We all know, or have been told, that the Republican Party opposes intrusive government mandates. (You could look it up.*) But there are exceptions:

A new Texas law requires every bank and professional services firm wishing to employ workers in Texas to file statements that they will do business with the NRA and gun makers.

So if a young Christian family in Houston asks their financial adviser not to invest their money in Smith & Wesson, or Kalashnikov or Uzi: Can the financial adviser do it? Or could they both face charges, and loss of their business?

How does that fit into your “small government,” Ayatollah Abbott?

Why would you want to kick rich people and financial advisers out of Texas just because they don’t want to buy or sell guns?

You got any skin in that game, governor?

Also in Texas, state Rep. Matt Krause (R-duh) and his co-conspirators want to ban some 850 books from schools, as “pornographic” or “divisive,” or because they might make“students feel discomfort, guilt, [or] anguish,” because of race or sex, or … whatever they say next.

Here is the list of those 850 books, and some of those subversive writers:

“The Confessions of Nat Turner,” by William Styron, which won the Pulitzer Prize.

“Caste: The Origins of Our Discontents,” by Isabelle Wilkerson, recipient of a Pulitzer Prize and a National Book Award.

“Between the World and Me,” by Ta-Nehisi Coates, which won a National Book Award and was a finalist for a Pulitzer Prize and a National Book Award. Also, “We Were Eight Years in Power: an American Tragedy,” by Ta-Nehisi Coates.

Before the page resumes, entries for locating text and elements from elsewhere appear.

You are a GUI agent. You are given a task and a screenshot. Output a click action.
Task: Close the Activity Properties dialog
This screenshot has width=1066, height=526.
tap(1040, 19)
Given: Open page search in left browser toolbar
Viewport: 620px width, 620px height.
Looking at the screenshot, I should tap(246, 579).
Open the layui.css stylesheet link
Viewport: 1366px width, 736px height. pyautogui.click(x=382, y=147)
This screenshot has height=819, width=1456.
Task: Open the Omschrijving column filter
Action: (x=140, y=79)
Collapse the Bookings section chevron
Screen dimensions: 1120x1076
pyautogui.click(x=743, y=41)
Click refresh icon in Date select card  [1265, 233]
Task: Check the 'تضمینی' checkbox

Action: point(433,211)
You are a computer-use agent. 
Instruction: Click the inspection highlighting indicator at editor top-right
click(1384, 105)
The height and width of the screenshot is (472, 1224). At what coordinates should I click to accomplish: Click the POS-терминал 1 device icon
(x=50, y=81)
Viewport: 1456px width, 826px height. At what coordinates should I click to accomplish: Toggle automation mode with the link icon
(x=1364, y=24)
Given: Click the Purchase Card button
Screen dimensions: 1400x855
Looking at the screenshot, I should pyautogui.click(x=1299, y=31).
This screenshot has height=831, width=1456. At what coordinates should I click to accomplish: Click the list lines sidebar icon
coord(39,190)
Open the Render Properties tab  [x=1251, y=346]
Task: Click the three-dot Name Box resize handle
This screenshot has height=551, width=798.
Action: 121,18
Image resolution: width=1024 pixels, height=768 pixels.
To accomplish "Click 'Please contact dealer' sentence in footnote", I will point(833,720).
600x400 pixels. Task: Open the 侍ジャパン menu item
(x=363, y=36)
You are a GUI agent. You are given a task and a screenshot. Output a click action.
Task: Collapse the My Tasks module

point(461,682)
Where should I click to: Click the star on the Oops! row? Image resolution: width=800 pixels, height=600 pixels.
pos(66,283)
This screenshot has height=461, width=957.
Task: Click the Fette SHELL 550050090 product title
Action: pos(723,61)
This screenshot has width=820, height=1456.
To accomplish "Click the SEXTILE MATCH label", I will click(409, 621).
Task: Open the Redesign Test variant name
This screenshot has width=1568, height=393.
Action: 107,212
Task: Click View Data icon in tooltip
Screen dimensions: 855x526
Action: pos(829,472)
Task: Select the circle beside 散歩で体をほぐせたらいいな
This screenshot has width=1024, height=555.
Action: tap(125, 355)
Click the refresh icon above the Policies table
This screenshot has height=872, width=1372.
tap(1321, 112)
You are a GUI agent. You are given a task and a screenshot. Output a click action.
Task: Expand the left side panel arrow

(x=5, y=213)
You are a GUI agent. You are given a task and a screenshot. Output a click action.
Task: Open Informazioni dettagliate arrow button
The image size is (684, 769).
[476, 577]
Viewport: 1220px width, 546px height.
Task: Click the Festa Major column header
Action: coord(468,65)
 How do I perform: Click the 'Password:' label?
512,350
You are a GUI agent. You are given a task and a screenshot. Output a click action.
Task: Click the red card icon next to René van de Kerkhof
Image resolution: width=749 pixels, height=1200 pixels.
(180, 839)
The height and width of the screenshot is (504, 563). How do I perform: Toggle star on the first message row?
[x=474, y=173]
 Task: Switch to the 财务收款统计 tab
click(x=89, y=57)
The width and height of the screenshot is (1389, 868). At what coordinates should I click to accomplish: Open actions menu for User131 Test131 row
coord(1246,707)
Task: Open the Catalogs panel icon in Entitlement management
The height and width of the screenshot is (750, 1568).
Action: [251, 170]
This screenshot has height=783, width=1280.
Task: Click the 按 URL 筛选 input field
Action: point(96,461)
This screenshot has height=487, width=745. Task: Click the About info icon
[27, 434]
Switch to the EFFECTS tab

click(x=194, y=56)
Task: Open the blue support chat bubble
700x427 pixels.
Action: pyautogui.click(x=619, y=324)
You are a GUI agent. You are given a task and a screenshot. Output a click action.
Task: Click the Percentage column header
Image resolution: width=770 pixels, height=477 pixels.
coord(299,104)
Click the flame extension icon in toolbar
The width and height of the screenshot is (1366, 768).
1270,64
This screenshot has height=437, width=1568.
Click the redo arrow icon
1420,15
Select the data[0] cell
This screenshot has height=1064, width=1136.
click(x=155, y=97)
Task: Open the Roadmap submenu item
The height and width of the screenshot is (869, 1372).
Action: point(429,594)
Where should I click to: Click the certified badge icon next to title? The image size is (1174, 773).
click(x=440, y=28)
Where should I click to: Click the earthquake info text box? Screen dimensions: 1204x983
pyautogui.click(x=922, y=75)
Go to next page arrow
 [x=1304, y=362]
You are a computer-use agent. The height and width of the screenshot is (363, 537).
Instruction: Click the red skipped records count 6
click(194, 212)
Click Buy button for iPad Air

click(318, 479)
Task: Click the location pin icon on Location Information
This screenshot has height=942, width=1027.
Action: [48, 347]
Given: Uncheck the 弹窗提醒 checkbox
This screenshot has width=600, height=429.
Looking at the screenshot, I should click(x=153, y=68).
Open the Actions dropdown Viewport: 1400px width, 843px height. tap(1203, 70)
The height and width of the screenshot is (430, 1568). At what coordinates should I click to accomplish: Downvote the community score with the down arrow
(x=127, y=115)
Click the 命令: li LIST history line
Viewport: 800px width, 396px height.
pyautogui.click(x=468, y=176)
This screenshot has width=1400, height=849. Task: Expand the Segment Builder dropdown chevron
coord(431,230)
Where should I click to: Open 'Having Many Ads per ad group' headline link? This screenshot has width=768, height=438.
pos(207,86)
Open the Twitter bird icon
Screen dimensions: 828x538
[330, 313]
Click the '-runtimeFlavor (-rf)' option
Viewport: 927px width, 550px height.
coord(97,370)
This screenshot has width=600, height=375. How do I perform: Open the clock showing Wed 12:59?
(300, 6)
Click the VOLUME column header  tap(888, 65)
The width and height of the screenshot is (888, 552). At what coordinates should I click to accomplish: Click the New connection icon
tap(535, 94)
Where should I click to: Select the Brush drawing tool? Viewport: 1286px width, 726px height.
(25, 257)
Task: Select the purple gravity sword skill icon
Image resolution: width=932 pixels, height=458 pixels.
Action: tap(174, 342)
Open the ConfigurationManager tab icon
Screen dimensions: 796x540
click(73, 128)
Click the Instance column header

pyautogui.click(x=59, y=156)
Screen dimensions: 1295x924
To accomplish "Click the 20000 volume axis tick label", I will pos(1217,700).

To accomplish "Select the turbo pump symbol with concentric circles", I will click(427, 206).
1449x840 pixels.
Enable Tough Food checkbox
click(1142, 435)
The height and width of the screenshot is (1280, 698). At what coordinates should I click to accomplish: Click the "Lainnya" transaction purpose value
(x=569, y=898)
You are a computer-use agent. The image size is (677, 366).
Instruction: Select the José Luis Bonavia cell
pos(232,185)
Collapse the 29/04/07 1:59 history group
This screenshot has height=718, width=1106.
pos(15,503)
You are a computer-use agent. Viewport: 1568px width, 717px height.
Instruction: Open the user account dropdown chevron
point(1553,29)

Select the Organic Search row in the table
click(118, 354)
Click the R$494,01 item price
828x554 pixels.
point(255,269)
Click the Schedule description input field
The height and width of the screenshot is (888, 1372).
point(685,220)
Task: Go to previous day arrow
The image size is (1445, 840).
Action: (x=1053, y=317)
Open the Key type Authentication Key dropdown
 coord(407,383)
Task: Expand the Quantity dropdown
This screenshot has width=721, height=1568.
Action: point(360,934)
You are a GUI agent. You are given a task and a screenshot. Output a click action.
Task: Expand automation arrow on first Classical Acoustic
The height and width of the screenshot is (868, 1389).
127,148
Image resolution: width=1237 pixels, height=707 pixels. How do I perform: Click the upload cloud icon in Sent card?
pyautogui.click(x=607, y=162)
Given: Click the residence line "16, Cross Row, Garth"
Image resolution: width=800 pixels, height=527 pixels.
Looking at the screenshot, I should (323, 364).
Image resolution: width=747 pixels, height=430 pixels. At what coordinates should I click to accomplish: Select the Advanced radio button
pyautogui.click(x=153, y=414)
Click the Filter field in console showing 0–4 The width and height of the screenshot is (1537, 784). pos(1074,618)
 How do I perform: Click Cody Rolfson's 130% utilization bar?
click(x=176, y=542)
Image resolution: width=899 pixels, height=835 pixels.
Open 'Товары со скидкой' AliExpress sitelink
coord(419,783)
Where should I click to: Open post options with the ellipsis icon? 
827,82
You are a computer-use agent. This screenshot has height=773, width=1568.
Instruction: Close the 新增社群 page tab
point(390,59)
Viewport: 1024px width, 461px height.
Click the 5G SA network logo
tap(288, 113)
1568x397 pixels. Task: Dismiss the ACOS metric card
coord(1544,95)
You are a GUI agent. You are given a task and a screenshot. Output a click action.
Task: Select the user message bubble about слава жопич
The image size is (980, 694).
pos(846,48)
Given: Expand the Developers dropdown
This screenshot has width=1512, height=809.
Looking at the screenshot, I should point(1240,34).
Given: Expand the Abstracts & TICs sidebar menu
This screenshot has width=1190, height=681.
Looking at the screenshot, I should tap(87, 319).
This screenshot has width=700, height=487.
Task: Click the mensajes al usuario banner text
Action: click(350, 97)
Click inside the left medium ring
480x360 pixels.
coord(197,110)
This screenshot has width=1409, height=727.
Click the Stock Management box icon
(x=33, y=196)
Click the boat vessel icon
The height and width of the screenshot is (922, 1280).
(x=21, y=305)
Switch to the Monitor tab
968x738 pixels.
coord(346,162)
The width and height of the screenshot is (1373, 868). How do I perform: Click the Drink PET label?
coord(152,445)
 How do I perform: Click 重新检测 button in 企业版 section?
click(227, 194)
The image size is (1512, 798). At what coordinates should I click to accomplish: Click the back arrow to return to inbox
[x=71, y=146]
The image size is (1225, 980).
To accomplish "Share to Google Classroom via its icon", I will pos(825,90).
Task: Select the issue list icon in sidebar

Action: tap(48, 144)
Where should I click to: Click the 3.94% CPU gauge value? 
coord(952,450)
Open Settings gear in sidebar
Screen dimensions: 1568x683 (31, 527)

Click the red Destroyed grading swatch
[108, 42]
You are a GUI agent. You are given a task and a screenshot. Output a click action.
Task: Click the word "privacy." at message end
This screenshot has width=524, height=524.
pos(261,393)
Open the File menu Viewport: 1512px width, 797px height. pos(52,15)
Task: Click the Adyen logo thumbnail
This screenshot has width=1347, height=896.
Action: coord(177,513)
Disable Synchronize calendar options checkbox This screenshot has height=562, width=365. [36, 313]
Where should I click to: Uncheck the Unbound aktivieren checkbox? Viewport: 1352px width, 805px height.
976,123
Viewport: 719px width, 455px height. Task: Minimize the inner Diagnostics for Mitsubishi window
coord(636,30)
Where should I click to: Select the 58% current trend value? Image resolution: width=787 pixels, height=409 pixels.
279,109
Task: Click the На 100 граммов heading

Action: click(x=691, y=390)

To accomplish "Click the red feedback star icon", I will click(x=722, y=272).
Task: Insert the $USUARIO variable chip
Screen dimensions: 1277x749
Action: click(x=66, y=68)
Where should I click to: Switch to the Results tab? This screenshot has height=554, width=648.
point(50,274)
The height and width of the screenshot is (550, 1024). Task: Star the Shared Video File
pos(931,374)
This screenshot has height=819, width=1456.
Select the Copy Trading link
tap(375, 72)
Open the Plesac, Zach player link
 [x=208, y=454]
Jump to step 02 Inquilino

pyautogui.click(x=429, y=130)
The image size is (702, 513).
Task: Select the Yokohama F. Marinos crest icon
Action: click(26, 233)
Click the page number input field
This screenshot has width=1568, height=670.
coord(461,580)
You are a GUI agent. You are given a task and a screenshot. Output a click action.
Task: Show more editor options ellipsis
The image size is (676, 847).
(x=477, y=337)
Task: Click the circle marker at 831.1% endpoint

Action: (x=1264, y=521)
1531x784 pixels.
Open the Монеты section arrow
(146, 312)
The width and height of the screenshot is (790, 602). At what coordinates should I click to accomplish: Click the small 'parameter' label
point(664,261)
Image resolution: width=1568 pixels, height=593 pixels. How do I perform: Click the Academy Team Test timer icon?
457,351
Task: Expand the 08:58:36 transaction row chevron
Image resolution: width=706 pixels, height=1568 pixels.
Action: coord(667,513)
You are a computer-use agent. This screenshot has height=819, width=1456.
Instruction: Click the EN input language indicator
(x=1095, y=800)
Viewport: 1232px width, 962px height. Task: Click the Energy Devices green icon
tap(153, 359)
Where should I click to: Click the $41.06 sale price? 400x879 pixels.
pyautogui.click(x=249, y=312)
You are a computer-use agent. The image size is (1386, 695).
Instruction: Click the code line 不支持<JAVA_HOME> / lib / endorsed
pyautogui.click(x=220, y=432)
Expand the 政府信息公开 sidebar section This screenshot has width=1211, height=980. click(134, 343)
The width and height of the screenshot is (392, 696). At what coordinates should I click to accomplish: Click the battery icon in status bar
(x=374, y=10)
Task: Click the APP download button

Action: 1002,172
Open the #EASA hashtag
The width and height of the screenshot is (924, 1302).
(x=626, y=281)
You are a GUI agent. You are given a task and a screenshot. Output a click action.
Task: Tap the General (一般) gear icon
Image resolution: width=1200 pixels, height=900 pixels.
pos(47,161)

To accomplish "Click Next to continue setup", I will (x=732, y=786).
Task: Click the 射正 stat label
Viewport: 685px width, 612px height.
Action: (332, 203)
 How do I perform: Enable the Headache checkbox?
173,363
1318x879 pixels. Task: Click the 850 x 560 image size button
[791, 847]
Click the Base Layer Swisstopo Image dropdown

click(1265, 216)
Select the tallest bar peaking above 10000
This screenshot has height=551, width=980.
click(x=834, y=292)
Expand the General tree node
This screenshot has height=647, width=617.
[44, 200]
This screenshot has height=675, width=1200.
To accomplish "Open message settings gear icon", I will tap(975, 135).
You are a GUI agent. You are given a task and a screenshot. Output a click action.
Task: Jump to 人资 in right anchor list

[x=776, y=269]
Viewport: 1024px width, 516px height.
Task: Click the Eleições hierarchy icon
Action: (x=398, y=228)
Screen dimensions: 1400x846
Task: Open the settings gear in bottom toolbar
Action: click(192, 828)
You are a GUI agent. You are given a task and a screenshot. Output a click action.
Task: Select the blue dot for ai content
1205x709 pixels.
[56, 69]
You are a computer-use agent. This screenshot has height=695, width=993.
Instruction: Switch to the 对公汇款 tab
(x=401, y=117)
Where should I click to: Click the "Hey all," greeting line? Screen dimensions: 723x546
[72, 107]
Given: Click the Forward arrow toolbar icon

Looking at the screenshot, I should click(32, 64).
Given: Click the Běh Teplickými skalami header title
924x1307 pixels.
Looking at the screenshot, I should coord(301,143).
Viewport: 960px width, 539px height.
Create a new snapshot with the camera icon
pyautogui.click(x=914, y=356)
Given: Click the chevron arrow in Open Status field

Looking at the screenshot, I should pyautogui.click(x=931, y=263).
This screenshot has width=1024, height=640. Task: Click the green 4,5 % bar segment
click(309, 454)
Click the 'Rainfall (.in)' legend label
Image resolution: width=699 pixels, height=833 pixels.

“The Handmaid’s Tale,” by Margaret Atwood — a novel.

“Nevertheless, We Persisted,” by Sen. Amy Klobuchar (D-Minn.).

“And Still I Rise; Black America Since MLK,” by Henry Louis Gates Jr., a Harvard professor.

“An Indigenous People’s History of the United States for Young People,” by Jean Mendoza.

“The Indian Removal Act and the Trail of Tears,” by Susan E. Hamen.

“Life, Death and Sacrifice: Women and Family in the Holocaust,” by Esther Hertzog.

And so on.

According to PEN America, in the first nine months of 2021 Republican lawmakers in 24 states introduced 54 bills — PEN calls them “educational gag orders” — nearly all of them targeting race, history and biology. Columbia professor Jeffrey Sachs reports that the number has grown to 137 such bills in 35 states.

By waging this jihad, Republicans are seeking to raise a generation of ignorant children. As part of this plan, they are soliciting violence:

Librarians are being threatened, and teachers are quitting en masse. 

Florida is 9,500 teachers short for the coming school year, according to the Florida Education Association. More than 450,000 Florida students may not have full-time certified teachers in their classrooms this year. Florida is also firing lesbian teachers.

Meanwhile in Virginia, a member of the state House has sued Barnes & Noble for selling books he doesn’t like. 

In Tennessee, the Republican Statehouse passed a bill requiring public school librarians to submit to the Legislature a list of books on their shelves, for state approval. When asked what the schools should do with their banned books, Tennessee Republican state Rep. Jerry Sexton said, “I would burn them.”

Wow, Jerry! Like in Nazi Germany in 1933! And Russia and China today!

Republicans do not want our children to be educated. They want them indoctrinated and punished if they resist, as in Russia and China.

Republicans today have no interest in education or democracy. They are sadists, targeting teachers, students and above all women, who account for three of every four public schoolteachers in the United States.